> **APPLY WHAT YOU READ**
#1 In the Paul Oquist biography, where was Oquist born?
#2 Write the next part of the Paul Oquist biography, starting after its last sentence.

> **EXCERPTED TEXT**
_____

= Paul Oquist =

Nicaraguan politician (died 2021)

Paul Herbert Oquist Kelley (1942/43 – 13 April 2021) was a Nicaraguan politician, Secretary of the Presidency and considered the principal advisor to President Daniel Ortega.

==Biography==
He was born in Oak Park, Illinois, U.S. and began working with Daniel Ortega in president's first term in the 1980s.

Oquist was the climate envoy for Nicaragua during the COP21 conference, and opposed Nicaragua joining the Paris Agreement. He cited his opposition to nationally determined contributions being voluntary.

On 9 October 2020, the U.S Department of the Treasury sanctioned Oquist and other Sandinists officials, stating that "[he] plays a lead role in spreading disinformation to cover up the regime’s crimes and misdeeds of horrific human rights abuses". Oquist was one of Ortega's main operators before different international forums, where he claimed that the opposition protests calling for the president's ouster in 2018 were an attempted coup d'état.

_____

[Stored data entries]
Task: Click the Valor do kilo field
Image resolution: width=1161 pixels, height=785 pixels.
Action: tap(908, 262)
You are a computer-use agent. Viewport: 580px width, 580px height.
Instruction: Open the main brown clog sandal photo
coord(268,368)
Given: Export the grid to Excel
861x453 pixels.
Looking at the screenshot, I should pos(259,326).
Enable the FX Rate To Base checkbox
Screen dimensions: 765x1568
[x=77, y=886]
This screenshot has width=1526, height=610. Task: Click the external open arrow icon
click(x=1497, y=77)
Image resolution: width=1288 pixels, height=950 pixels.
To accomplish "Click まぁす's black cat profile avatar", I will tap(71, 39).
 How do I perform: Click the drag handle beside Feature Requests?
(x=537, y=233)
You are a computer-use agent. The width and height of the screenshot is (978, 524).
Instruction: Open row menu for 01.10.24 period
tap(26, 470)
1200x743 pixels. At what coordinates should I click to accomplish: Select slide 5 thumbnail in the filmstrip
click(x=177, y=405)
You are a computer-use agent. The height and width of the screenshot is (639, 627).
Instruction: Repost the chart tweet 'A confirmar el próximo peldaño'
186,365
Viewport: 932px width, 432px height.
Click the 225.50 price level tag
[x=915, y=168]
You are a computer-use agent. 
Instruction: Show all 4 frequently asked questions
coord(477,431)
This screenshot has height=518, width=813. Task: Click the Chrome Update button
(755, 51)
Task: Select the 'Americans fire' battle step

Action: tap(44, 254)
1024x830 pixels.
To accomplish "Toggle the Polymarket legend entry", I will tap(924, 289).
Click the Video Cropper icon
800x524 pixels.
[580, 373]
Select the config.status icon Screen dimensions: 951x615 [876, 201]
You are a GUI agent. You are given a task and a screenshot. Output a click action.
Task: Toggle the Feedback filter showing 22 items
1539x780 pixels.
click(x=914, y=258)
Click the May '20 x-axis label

_____

> **LIST OF ANSWERS**
#1 Oak Park, Illinois, U.S.

#2
It is said that during the COVID-19 pandemic in Nicaragua, Oquist was the one who devised the president's decision not to decree a national lockdown as he considered the COVID-19 pandemic an invention of capitalist countries to solve internal problems, this according to Dora María Téllez.

Oquist died on 13 April 2021, at the Alejando Dávila Bolaño military hospital in Managua from COVID-19. He was 78.